LETTER TO THE EDITOR
|Year : 2013 | Volume
| Issue : 1 | Page : 42-43
Seasonal and day of week variations in acute appendicitis in north Indian children
Babita Jangra1, Mahavir Singh Jangra2, KN Rattan2, Yogender Singh Kadian2
1 Department of Community Medicine, Pt. B. D. Sharma PGIMS Rohtak, Haryana, India
2 Department of Paediatric Surgery, Pt. B. D. Sharma PGIMS Rohtak, Haryana, India
|Date of Web Publication||7-Feb-2013|
11/11J, Medical campus, Pt.BDS PGIMS Rohtak, Haryana
Source of Support: None, Conflict of Interest: None
|How to cite this article:|
Jangra B, Jangra MS, Rattan K N, Kadian YS. Seasonal and day of week variations in acute appendicitis in north Indian children. J Indian Assoc Pediatr Surg 2013;18:42-3
|How to cite this URL:|
Jangra B, Jangra MS, Rattan K N, Kadian YS. Seasonal and day of week variations in acute appendicitis in north Indian children. J Indian Assoc Pediatr Surg [serial online] 2013 [cited 2019 May 26];18:42-3. Available from: http://www.jiaps.com/text.asp?2013/18/1/42/107021
Acute appendicitis is the most common cause of acute abdomen requiring surgical intervention during childhood; accounting for 1-8% of children who present to the pediatric emergency room with acute abdominal pain.  We conducted a retrospective record based study over a decade (from January 2003-July 2012). All the histologically diagnosed cases of pediatric acute appendicitis were included in the study. A total of 395 cases were included. Total cases admitted during the study period were also recorded.

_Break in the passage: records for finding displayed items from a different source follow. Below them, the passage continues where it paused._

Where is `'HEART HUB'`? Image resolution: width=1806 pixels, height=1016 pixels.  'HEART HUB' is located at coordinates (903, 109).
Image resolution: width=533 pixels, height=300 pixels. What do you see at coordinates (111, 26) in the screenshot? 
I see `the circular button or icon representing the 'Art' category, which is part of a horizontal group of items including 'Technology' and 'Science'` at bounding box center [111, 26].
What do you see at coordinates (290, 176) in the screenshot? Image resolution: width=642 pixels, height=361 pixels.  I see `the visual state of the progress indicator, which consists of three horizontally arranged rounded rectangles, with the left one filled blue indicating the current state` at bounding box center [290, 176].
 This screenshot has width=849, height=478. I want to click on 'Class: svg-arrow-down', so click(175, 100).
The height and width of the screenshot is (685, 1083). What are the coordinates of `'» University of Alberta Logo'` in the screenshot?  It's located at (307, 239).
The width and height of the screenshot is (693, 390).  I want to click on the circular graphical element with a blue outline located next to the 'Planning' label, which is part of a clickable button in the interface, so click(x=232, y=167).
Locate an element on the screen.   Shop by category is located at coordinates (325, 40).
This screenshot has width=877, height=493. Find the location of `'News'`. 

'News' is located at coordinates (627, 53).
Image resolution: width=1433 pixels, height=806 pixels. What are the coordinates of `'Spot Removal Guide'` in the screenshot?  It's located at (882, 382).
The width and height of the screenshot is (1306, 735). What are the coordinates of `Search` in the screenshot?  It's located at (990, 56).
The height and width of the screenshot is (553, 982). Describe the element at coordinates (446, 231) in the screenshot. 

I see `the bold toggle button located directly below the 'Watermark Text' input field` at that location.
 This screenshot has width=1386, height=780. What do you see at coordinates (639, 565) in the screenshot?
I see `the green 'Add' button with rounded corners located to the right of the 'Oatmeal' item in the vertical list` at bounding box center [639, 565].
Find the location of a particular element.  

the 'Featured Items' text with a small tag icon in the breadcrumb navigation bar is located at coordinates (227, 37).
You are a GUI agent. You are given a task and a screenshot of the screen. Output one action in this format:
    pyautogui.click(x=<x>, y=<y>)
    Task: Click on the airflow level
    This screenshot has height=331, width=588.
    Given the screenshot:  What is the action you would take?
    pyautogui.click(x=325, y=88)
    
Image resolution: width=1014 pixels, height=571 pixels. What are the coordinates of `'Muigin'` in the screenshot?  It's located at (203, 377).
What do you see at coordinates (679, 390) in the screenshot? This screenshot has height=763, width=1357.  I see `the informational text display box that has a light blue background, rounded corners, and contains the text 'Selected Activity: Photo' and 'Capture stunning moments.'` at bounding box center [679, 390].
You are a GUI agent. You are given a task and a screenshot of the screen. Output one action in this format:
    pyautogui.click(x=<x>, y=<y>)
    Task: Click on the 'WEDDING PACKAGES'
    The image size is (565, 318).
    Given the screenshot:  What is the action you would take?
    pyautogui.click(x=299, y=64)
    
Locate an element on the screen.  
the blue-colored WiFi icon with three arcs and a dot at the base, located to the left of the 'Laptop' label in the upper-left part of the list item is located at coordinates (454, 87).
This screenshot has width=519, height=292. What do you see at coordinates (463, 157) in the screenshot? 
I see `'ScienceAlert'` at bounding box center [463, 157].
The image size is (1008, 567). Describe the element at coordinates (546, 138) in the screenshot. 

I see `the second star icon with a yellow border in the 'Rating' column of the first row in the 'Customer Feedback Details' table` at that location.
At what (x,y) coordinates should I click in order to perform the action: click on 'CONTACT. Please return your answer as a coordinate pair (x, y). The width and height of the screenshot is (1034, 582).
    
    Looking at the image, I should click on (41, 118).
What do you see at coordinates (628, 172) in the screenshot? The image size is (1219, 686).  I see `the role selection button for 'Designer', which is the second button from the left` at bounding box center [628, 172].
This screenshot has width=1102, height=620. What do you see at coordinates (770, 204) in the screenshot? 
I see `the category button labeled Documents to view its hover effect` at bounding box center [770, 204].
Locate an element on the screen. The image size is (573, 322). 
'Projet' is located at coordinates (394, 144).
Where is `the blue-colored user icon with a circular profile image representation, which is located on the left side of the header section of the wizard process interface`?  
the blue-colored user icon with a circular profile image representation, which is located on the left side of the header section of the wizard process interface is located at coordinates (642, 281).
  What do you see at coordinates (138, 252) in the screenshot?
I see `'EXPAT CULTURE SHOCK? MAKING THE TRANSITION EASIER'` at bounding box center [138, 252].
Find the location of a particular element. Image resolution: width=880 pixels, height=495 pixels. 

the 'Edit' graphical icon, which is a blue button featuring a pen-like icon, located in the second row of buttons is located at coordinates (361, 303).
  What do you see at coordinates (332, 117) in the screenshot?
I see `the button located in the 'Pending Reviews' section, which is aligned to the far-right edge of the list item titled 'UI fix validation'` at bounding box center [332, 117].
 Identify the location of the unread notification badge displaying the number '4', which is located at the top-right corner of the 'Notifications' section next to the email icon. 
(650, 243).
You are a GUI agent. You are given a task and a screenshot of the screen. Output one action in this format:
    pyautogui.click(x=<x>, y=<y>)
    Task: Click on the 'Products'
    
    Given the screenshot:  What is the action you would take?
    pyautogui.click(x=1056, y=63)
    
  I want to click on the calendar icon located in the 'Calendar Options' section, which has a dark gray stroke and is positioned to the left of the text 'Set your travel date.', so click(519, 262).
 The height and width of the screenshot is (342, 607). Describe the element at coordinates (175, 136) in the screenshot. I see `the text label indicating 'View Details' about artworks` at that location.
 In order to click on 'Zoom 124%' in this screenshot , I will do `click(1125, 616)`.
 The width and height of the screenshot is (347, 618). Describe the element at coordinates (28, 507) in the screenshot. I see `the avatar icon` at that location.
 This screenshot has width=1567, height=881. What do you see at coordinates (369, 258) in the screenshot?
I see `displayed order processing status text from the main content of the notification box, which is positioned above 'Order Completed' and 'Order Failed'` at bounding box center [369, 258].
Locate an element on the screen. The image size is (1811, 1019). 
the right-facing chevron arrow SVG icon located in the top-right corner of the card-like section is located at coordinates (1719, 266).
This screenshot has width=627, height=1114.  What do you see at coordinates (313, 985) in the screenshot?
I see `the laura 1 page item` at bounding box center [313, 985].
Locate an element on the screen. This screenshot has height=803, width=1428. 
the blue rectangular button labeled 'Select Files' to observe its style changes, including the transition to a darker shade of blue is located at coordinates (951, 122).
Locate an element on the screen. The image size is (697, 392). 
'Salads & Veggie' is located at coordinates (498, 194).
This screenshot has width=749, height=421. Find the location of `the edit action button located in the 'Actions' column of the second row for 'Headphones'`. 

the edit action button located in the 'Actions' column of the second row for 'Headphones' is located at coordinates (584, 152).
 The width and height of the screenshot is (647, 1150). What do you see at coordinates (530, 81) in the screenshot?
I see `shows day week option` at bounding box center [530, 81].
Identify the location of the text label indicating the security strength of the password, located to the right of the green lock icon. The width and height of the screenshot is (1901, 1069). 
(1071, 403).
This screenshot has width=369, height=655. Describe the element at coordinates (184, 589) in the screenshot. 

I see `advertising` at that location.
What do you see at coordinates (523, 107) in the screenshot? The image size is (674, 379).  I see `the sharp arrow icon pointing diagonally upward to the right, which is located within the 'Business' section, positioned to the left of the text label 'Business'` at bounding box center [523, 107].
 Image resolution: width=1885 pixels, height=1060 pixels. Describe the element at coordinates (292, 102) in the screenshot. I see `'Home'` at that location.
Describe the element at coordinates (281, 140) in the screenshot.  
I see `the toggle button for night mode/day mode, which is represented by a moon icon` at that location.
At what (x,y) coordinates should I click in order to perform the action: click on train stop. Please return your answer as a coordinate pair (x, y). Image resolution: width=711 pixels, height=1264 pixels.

There were 316 males while 79 were females. M: F ratio was 4:1 [Table 1]. Forty one children (10.37%) were ≤5 years of age; while 354 (89.6%) were above the age of 5 years.
A continuous increase in appendicitis cases was noticed over the years. When we studied the month-wise distribution of cases then the cases were maximum in the month of August and minimum cases were noticed in January [Figure 1].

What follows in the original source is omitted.